Yesterday I was late to leave office as I had to data fix some of the systems that we are currently building. We had just migrated few hundred clients onto the new platform. Invoices generated for the clients had wrong invoice amounts due to some mismatching data used when migrating. We had the expected invoice from the old system which made finding the problem easy. We ran a few scripts to correct the data in different systems and fixed the issue.
It All Starts with a Few
I have seen it repeatedly happen that this kind of data fixes starts with a few in the beginning. Within a short span of time the affected data size grows drastically and manual updates might not be a good solution.
If you get a second thought of whether to script the fix or not, then you should script it.
Yesterday it started with data fix for 30 clients and the fix was relatively small. It could either be through UI or API. Fix through the UI took around 45 seconds each, and there were two of us. So it was just a matter of 12-15 minutes to fix it. While fixing, one of us found an extra scenario where the same fix needs to be applied. Re-running the query to find such clients bombarded the number to 379. At this moment, I stood up and said I am going to script this. There is no way I am doing this manually. Manually fixing this would take five man hours, but will finish in two and half hours, as there were two of us. Even writing the script is going to take around an hour but that’s just one man hour.
There is happiness you get when you script the fix and not manually plow through the UI fixing each of them
The script was in C#, written as a test case, invoked from a test runner (which I don’t feel great about now) updating the systems with the data fix. It did its job and fixed all the cases it was supposed to. But I was not happy with the approach that I had chosen to make the fix. Correcting production data through a unit test script does not sound a robust solution. The reason to choose tests was that the test project had all the code required to access the other systems. It was just about changing the configuration values to point to the production system. It was the shortest path to having at least one client updated and verified.
Having it as a test script restricted me from scaling the update process (though I could have done some fancy things to run tests in parallel). It also forced me to hard-code the input data.Logging was harder and I used Debug.WriteLine to the VS output window. All those were the aftermath of choosing the wrong execution method - running it as a test script!
In retrospective, here are a few things that I should have done different and should be doing if ever I am in a similar situation again.

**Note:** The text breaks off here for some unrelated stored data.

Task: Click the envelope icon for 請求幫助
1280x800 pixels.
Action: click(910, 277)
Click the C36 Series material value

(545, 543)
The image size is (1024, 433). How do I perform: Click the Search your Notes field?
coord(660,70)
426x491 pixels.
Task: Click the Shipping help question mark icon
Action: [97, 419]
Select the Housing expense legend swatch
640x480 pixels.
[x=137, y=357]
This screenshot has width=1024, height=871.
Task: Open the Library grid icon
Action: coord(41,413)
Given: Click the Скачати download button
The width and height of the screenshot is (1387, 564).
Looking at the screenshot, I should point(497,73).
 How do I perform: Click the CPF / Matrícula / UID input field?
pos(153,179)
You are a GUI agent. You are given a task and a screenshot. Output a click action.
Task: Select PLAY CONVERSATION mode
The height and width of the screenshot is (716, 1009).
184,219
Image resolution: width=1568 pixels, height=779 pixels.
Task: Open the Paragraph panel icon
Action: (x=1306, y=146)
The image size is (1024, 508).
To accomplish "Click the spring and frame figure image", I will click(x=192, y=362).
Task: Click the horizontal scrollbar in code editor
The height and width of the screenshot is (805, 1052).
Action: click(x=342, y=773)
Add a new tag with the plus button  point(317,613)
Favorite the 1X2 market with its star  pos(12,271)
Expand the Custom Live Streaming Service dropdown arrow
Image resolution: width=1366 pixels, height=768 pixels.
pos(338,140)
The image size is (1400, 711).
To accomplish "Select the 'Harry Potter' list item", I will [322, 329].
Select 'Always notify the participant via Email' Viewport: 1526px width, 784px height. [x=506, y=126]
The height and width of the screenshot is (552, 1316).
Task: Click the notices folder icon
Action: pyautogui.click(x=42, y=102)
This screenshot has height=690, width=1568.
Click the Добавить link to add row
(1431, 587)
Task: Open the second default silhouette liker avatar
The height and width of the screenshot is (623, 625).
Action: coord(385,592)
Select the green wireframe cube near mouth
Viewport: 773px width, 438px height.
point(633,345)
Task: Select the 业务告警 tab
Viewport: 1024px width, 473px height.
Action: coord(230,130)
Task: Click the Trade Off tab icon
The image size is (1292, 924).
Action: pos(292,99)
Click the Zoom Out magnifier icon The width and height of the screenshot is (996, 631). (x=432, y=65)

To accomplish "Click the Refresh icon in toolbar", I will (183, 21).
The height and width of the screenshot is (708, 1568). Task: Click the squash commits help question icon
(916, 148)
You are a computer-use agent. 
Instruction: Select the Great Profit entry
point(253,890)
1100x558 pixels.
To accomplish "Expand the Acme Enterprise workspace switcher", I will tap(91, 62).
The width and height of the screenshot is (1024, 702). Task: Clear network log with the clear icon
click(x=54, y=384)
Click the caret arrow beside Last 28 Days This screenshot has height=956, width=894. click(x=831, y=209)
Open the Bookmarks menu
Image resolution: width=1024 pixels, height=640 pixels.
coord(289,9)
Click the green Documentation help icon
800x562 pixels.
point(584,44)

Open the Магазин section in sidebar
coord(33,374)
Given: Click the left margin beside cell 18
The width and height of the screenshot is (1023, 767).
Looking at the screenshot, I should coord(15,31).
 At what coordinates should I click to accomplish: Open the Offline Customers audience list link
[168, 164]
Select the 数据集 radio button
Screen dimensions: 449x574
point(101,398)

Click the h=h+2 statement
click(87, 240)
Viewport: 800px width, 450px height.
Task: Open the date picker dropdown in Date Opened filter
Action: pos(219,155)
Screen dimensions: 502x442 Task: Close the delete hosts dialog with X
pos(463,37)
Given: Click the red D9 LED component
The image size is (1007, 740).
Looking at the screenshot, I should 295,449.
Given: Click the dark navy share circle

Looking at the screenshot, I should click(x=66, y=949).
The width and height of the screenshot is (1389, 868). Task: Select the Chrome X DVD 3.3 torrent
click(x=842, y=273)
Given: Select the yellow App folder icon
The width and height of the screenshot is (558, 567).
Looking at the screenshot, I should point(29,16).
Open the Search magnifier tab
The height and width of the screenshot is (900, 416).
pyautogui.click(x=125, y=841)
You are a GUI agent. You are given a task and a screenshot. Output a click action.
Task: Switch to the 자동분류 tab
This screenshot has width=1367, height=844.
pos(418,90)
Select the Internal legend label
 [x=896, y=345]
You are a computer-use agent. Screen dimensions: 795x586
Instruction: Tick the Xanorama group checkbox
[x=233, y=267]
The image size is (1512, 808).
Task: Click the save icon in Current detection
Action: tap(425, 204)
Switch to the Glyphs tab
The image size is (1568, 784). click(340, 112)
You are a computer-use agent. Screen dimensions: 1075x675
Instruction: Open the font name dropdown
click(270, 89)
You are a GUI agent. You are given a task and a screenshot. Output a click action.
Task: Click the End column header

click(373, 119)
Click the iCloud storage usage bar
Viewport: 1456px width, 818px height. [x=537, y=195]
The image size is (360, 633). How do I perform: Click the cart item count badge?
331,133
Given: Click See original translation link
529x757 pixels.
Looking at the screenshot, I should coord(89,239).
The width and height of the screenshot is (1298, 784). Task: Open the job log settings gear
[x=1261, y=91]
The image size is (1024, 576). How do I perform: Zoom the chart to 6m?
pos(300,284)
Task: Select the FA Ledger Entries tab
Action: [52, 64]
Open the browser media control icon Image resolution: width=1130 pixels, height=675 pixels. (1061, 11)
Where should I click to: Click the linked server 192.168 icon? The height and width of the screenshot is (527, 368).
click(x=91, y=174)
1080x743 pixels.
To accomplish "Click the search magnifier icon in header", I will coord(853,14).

Create Stand-alone Executable
Having a stand-alone executable running the script provides the capability to scale the number of processes as I wanted. Input can be passed as a file or as an argument to the application allowing to break the large data set into smaller subsets.
Log Error and Success
It’s very much possible that the ‘fix-to-fix errors’ can go wrong or throw exceptions. So handle for errors and log appropriate message to take any corrective actions. It’s better to log to a file or other durable storage as that is more foolproof. Logging to the output window (Debug.Writeline/Console.Writeline) is not recommended, as there is a risk of accidentally losing it (with another test run or closing VS).
Logging successes are equally important to keep track of fixed records. It helps in cases where the process terminates suddenly while processing a set of data. It gives a track of all data sets that were successfully processed and exclude from following runs.
It is very likely that the script has bugs and does not handle all possible cases. So as with any code, testing the data fix script is also mandatory. Preferably, test in a development/test environment, if not try for a small subset of input in the production. In my case, I was able to test in the development environment and then in production. But still, I ran a small subset in production first and ended up finding an issue that I could not find in development.
Parallelize if Possible
In cases where the data fixes are independent of each other (which likely is when dealing with large data fixes), each of the updates can be in parallel. Also using nonblocking calls when updating across the network helps speed up the process, by reducing the idle time and improves the overall processing time.
Parameterizing of input to the script (console) application helps when you want to scale the application. In my case updating each of the clients took around 8-10 seconds as it involved calling multiple geographically distributed systems. (Updating a system in the US from Australia does take a while!). Having a parameterized application enables to have multiple applications running with different input sets updating the data and speeds up the overall processing time.
It’s hard to come up with a solid plan for critical data fixes. It might not be possible to follow all of the points above. Also, there might be a lot other things to be done other than these. These are just a few things for reference so that I can stop, take a look and move on when a similar need arises. Hope this helps someone else too! Drop in a comment if you have any tips for the ‘eleventh hour’ fix!